Moon to Meet Trump in Bid to Revive North Korea Nuclear Talks

(Bloomberg) -- South Korean President Moon Jae-in will meet U.S. President Donald Trump next month in a bid to get North Korean nuclear talks back on track after a breakdown in the discussions he helped broker led to a slip in his support rate.

Moon, a long-time advocate of reconciliation with North Korea, will meet Trump at the White House on April 11, one of his spokesman said Friday. It will be Moon’s first meeting with Trump since the U.S. president abruptly halted his summit with North Korean leader Kim Jong Un on Feb. 28, setting back diplomacy to end Pyongyang’s atomic ambitions.

About a month after the summit collapse, Moon’s presidential approval rating hit a record low of 43 percent, according to a Gallup Korea poll released Friday. Respondents criticized him for his policies on the domestic economy and his diplomacy with North Korea, according to Gallup Korea.

Moon to Meet Trump in Bid to Revive North Korea Nuclear Talks

Moon and Trump will “thoroughly discuss how to cooperate for permanent peace in the Korean peninsula through denuclearization,” presidential spokesman Yoon Do-han said in a briefing Friday in Seoul.

White House Press Secretary Sarah Sanders referred to North Korea by its formal name and said Trump and Moon will “discuss the latest developments regarding the Democratic People’s Republic of Korea as well as bilateral matters.”

Moon has come under fire at home from the conservative opposition for accepting the North Korean leader’s disarmament pledges. The Kim regime has hit him from the other side, withdrawing staff from a new joint liaison office last week and criticizing South Korea as “cowardly” for backing Moon’s U.S. ally’s stance against easing sanctions.

Mediator Role

The South Korean leader has repeatedly played the role of mediator since he took office in May 2017 amid escalating threats of war between Trump and Kim.
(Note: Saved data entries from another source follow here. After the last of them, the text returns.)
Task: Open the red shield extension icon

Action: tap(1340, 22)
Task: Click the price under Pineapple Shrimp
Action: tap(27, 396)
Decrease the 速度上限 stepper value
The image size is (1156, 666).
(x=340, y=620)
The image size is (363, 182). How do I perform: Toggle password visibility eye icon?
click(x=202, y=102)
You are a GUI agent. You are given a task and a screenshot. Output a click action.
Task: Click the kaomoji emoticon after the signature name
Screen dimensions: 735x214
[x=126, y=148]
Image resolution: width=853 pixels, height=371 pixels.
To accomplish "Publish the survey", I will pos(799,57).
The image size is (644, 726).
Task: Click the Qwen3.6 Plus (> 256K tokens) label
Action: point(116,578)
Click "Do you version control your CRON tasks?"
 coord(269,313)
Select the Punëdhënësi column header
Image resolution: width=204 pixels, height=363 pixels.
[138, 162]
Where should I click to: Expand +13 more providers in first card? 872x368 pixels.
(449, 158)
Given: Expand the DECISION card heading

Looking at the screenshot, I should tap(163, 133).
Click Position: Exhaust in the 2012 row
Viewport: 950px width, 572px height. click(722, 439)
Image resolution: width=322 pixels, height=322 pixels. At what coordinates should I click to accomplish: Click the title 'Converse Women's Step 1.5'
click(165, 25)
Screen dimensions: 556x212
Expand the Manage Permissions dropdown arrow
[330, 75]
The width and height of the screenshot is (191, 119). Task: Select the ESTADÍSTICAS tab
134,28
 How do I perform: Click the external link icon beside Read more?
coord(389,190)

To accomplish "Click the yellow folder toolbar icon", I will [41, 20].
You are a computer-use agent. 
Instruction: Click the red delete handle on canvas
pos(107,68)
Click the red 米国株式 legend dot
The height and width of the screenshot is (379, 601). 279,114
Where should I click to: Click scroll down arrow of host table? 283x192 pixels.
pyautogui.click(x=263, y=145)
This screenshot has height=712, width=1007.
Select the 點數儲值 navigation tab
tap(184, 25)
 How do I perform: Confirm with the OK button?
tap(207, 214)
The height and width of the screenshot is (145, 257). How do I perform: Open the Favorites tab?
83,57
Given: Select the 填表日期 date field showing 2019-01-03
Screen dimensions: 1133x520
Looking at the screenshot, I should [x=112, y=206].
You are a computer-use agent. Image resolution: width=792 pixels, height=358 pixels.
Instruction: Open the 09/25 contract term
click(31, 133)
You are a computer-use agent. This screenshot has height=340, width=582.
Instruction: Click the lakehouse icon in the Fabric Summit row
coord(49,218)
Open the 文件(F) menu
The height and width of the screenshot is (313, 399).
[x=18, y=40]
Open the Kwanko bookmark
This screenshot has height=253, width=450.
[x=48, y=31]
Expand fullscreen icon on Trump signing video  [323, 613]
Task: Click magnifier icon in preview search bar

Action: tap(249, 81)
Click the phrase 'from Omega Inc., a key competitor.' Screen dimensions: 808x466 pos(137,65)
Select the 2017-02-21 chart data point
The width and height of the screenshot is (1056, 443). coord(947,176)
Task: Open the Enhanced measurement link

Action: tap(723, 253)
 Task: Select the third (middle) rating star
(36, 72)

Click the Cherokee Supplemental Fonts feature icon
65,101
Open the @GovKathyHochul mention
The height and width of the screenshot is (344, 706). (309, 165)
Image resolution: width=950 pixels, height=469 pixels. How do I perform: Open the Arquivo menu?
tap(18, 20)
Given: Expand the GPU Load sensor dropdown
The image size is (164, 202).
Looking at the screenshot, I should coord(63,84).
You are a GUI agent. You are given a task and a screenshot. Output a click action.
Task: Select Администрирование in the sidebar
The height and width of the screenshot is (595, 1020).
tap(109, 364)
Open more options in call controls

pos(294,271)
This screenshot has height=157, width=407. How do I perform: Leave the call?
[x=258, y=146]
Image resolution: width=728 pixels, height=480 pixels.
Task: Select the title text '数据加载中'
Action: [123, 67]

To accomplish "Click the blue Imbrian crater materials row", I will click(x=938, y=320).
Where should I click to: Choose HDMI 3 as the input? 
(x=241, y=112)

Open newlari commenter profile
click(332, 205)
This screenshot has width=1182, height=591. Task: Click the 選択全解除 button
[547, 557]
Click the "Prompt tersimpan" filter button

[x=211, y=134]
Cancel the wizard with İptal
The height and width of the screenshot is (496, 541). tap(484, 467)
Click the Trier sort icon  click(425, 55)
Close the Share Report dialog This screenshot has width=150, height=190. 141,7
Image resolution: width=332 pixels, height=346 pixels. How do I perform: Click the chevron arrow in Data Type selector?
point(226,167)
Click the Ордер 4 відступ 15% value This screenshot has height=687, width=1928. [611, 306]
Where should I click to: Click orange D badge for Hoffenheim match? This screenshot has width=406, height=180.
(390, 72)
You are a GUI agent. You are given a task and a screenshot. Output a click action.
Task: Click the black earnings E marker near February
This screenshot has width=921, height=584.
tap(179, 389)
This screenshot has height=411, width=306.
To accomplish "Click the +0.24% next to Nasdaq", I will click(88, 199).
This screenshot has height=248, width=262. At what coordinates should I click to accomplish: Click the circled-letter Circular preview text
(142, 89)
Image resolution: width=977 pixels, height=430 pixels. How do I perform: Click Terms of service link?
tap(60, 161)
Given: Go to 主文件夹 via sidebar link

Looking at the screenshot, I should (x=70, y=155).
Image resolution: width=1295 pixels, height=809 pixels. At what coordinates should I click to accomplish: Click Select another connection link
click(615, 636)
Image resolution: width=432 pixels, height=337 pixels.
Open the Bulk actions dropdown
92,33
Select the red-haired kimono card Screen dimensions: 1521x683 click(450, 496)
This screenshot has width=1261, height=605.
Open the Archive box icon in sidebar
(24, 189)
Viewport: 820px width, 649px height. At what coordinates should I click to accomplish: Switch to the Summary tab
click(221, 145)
Moon has staked much of his presidency on his ability to put the two men on a path to peace, including a surprise trip north of the border to meet with Kim and help rescue their first U.S.-North Korea summit last year in Singapore.

Since the second summit last month in Hanoi, North Korea has shown irritation toward Moon, in what analysts said may be a tactic to push him into presenting a more sympathetic view of Pyongyang’s quest to ease sanctions choking its moribund economy in Moon’s dealings with Trump.

Moon to Meet Trump in Bid to Revive North Korea Nuclear Talks

“Moon will naturally improve his relations with North Korea only after he’s successful in his role as a facilitator,” said Kim Yong-hyun, a professor at Dongguk University’s Department of North Korean Studies.

Apart from the liaison office, North Korea has not yet responded to a recent invitation from South Korea for military talks to help ease tension along their heavily militarized border, South Korea’s defense ministry said.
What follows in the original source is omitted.